Raising issues at the trial court level allows the trial court to correct or avoid the alleged error in the first place, eliminating the need for appeal. It also gives both parties and the trial judge notice of the issue and a fair opportunity to address the objection. Furthermore, the waiver rule encourages attorneys to diligently prepare for and conduct trials. Finally, the rule prevents attorneys from "sandbagging" errors, or failing to object to an error for strategic reasons and later claiming that the error is grounds for reversal. For all of these reasons, the waiver rule is essential to the efficient and fair conduct of our adversary system of justice.

Id., ¶ 12 (citations omitted).

¶ 23. Skepticism toward review of unpreserved error is especially warranted where a party has been complicit in the error cited as grounds for reversal. In State v. Gove, this court declined to order a new trial in the interest of justice where the error complained of was consented to below. We said, "Indeed, as demonstrated by the record, Gove affirmatively contributed to what he now claims was trial court error.

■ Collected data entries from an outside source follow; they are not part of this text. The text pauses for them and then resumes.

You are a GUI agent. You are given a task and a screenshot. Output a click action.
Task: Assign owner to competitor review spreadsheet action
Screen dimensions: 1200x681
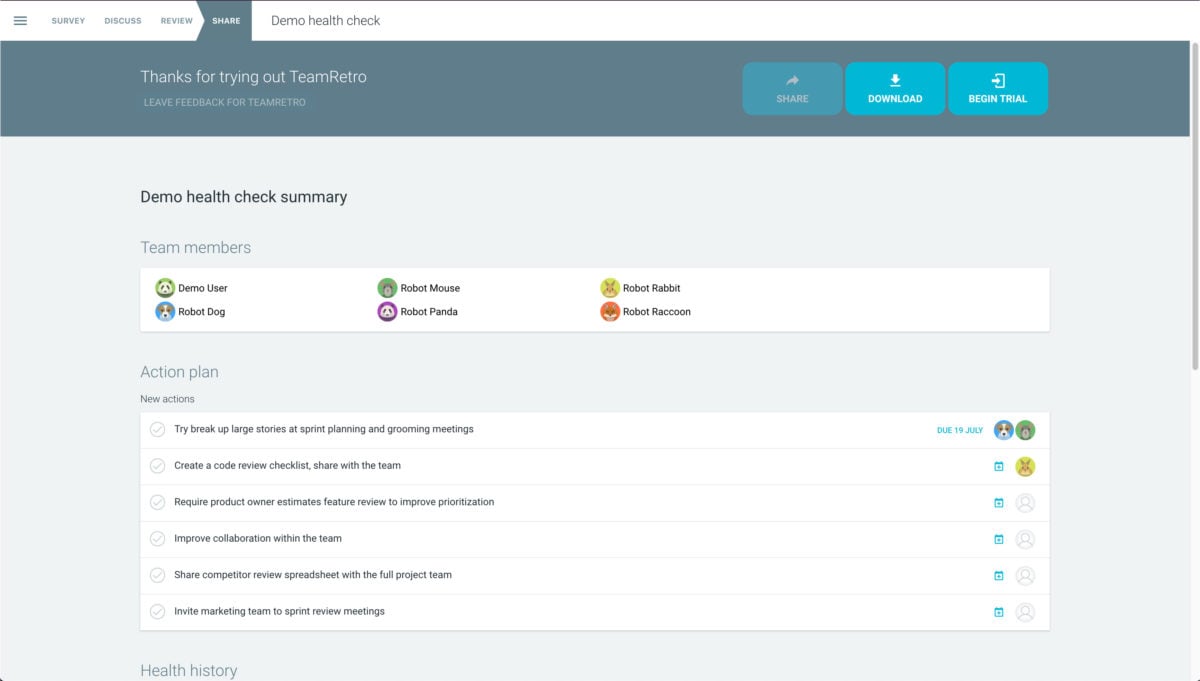[1024, 576]
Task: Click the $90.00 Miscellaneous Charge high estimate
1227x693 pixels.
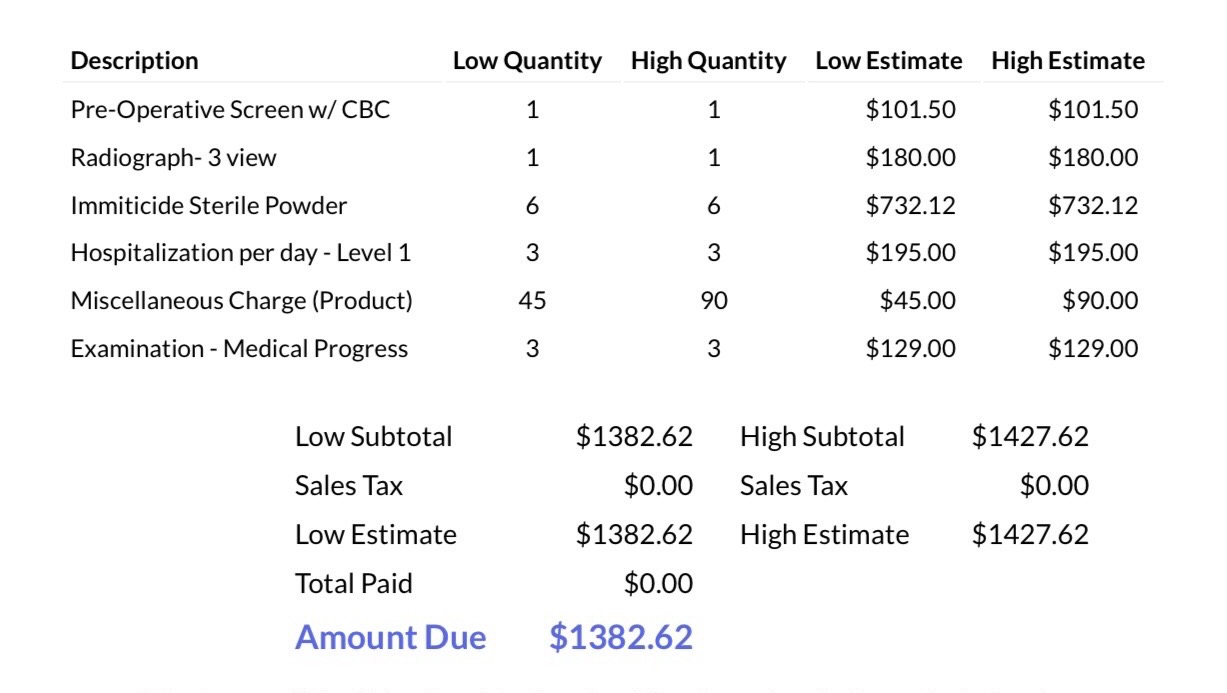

It is contrary to fundamental principles of justice and orderly procedure to permit a party to assume a certain position in the course of litigation which may be advantageous, and then after the court maintains that position, argue on appeal that the action was error." State v. Gove, 148 Wis. 2d 936, 944, 437 N.W.2d 218 (1989).

¶ 24. The importance to the system of real appellate review, and not merely endless error-correcting review, requires holding parties accountable for the litigation strategies they choose in the circuit court. In a concurrence which criticized the majority for choosing to reach the merits in a case where the issue had been waived by consent in the lower court, Justice Scalia expressed concerns about the costs of "abandoning" conscientious application of the waiver principle:

These [waiver] rules reflect the principle that a trial on the merits, whether in a civil or criminal case, is the "main event," and not simply a "tryout on the road" to appellate review. The very word "review" presupposes that a litigant's arguments have been raised and considered in the tribunal of first instance. To abandon that principle is to encourage the practice of "sandbagging": suggesting or permitting, for strategic reasons, that the trial court pursue a certain course, and later — if the outcome is unfavorable — claiming that the course followed was reversible error.

Freytag v. C.I.R., 501 U.S. 868, 895 (1991) (Scalia, J., concurring) (emphasis added) (citations omitted).

¶ 25. In the federal district court's rulings in this case, the court emphasized the necessity of challenging in the lower court and then proceeding to appeal.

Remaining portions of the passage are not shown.